You can see by the review that I finished a relatively unsatisfying read last night and now three fiction books loom before me as possibilities:

The Romanov Prophecy Steve Berry(not Legacy as I erroneously posted last night
Sanibel Flats Randy Wayne White
The Shadow of the Wind Carolos Ruiz Zafón

Of this last, perhaps my correspondents in Spain can better inform me, but the translation appears to offer some linguistic delights. Among them this moment from the very beginning:

from The Shadow of the Wind
Carolos Ruiz Zafón

A few of his chums grumbled in assent. Barceló signaled to a waiter of such remarkable decrepitude that he looked as if he should be declared a national landmark. . . .

"I hate to bring up the subject," Barceló said, "but how can ther be jobs? In this country nobody ever retires, not even after they're dead. Just look at El Cid. I tell you, we're a hopeless case."

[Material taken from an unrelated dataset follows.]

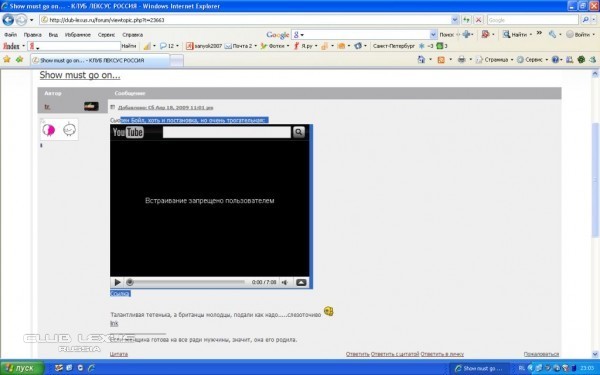Click the YouTube logo in the player
Screen dimensions: 600x375
tap(128, 132)
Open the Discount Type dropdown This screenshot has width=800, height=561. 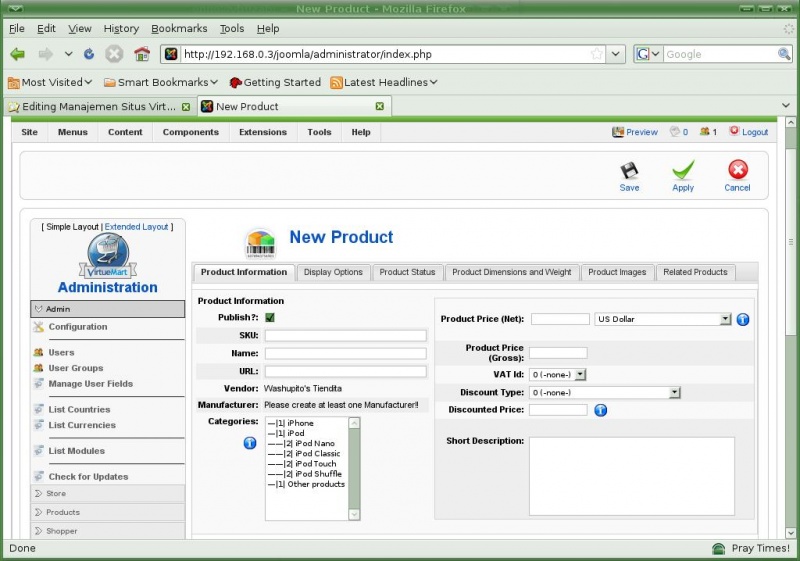(605, 392)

And there were about three quotable lines in between. The premise is intriguing. A young boy is taken into a place called "The Cemetary of Lost Books" where he finds one called Shadow of the Wind, the last novel of Juliá Carax. In pursuing Carax's work, the boy discovers that every copy of his novels is being systematically destroyed--he may own the last copy of Shadow of the Wind. Don't know much more than that from the cover, but it sounds very Perez-Reverte. The blurbs say, "Gabriel Garcia Marquez meets Umberto Eco meet Jorge Luis Borges." Not a promising blurb, I'll grant you, rather like a raspberry, chicken, and asparagus milkshake. Nevertheless, I take the point that we're talkling postmodern aesthetic encounters magic realism. I should have thought comparison to the remarkable The Club Dumas would have been suffiicient--the novel already shares some similarities in plot elements.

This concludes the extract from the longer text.